В реальности все было менее "античным": печка, продрогший гость, его царственный собеседник, явно не знавший, как себя вести. Сам Николай рассказывал в присутствии М.А. Корфа, старого соученика поэта по Лицею: "Я впервые увидел Пушкина… после коронации, в Москве, когда его привезли ко мне из его заточения, совсем больного, и в ранах… "Что вы бы сделали, если бы 14 декабря были в Петербурге?" - спросил я его между прочим. "Был бы в рядах мятежников", - отвечал он, не запинаясь. Когда потом я спрашивал его: переменился ли его образ мыслей и дает ли он мне слово думать и действовать впредь иначе, если я пущу его на волю, он очень долго колебался и только после длинного молчания протянул мне руку с обещанием сделаться иным".

Сколько раз отечественное литературоведение раскаивалось за Пушкина в этом рукопожатии! А сам поэт? В его отношениях с императором бывали и восторги, и обвинения, и усталость друг от друга. "Что же, - продолжал Николай I свой рассказ, вслед за тем он без моего позволения и ведома уехал на Кавказ!"

А мог бы вспомнить и чтение по московским гостиным "Бориса Годунова", и "Гаврилиаду"… Но что простил, то простил, Предоставим снова слово Вигелю, который отлично передал катарсис, пережитый при встрече с императором: "Когда с улыбкой он обратил ко мне несколько приветливых слон, то в одну секунду мой страх превратился в неизъяснимую радость… опять полюбил я жизнь и ею рад бы был пожертвовать для него".

Но все могло в одну секунду перемениться. Если бы достоянием гласности стал тот вариант "Пророка", где исследователи из букв "У. Г." восстанавливают "убийцу гнусного". Рассказ о "каких-то очень подозрительных стихах", которые Пушкин обронил ни то на дворцовой лестнице, ни то дома у С.А. Соболевского, передают несколько свидетелей: П.А. Ефремов, А.В. Веневитинов, затем П.И. Бартенев со ссылкой на Н.А. Полевого, А.С. Хомяков в письме к И.С. Аксакову.

Хотя самый страшный вариант последней строки "Пророка" известен только благодаря Полевому, учитывая его, можно понять предостережение управляющего III отделением М.Я. Фон Фока в письме Бенкендорфу 17 сентября: "Говорят, что государь сделал ему (Пушкину. - О. Е.) благосклонный прием и что он не оправдает тех милостей, которые его величество оказал ему".

Глава 2
"САМОЗВАНЕЦ"

В первый раз Бенкендорф предметно столкнулся с Пушкиным не по поводу "Пророка" или даже "Андрея Шенье". А по поводу досадного недоразумения - поэт без спросу читал у друзей "Бориса Годунова". Как говорится, давши слово - держись… А Пушкин дал слово.

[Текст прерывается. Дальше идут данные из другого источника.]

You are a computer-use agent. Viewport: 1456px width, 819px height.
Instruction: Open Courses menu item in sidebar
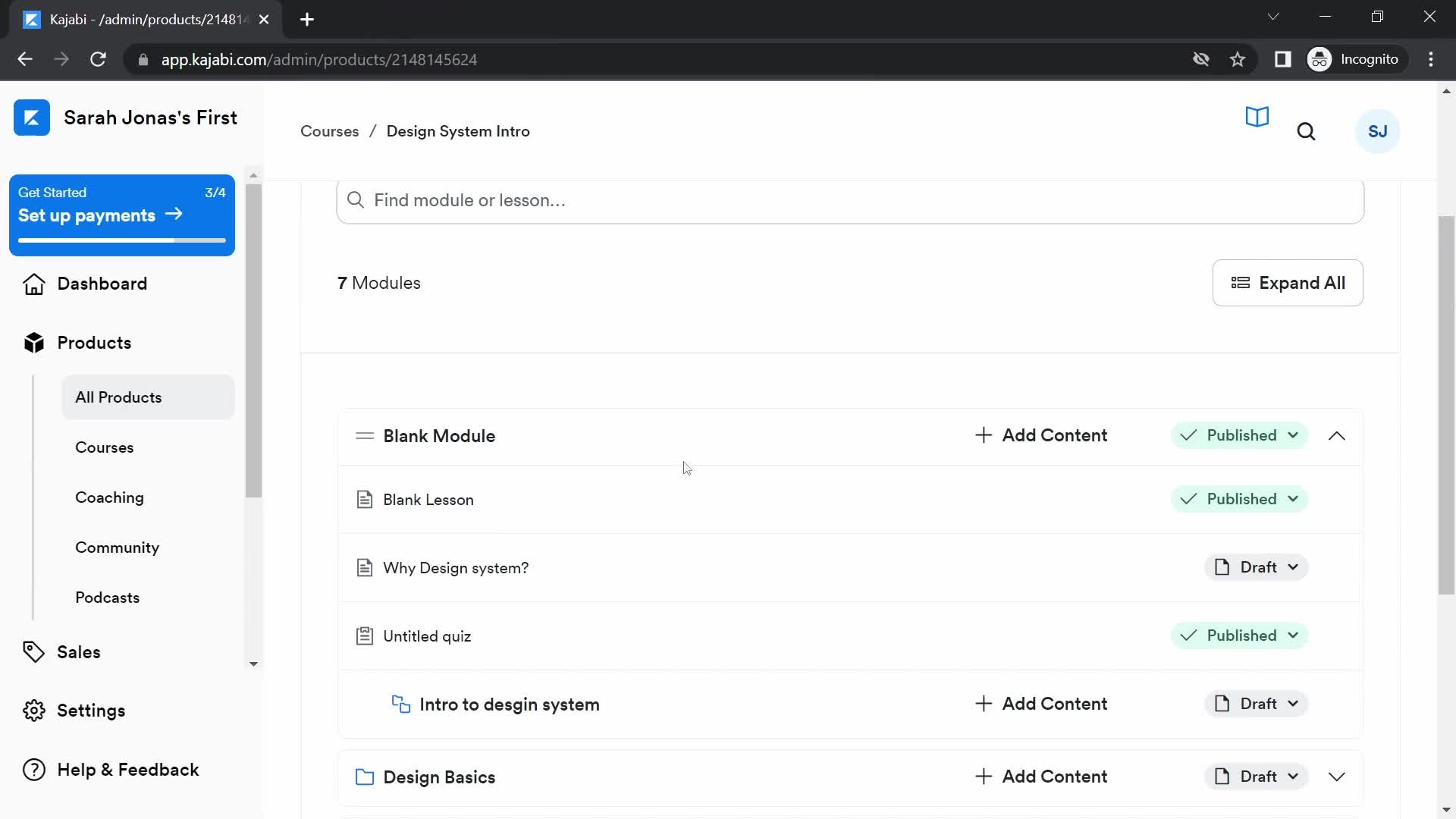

И тут же нарушил. Даже не предав случившемуся значения.

И не он один. В знаменитом письме 1837 г. шефу жандармов Жуковский удивлялся: "…Нахожу выговор за то, что Пушкин в некоторых обществах читал свою трагедию прежде, нежели она была одобрена. Да что же это за преступление? Кто из писавших не сообщает своим друзьям своих произведений для того, чтобы слышать их критику? Неужели же он должен до тех пор, пока его произведение еще не позволено официально, сам считать его непозволенным?"

Ольга Елисеева - Бенкендорф. Правда и мифы о грозном властителе III отделения

А.С. Пушкин. Художник И.-Е. Вивьен де Шатобрен

В каком свободном мире, по сравнению с русским XX в., жили эти люди!

Слова Жуковского справедливы: "Чтение ближним есть одно из величайших наслаждений для писателя". Тем не менее Пушкина только что освободили. В отношении его все дули на воду. Кроме самого поэта.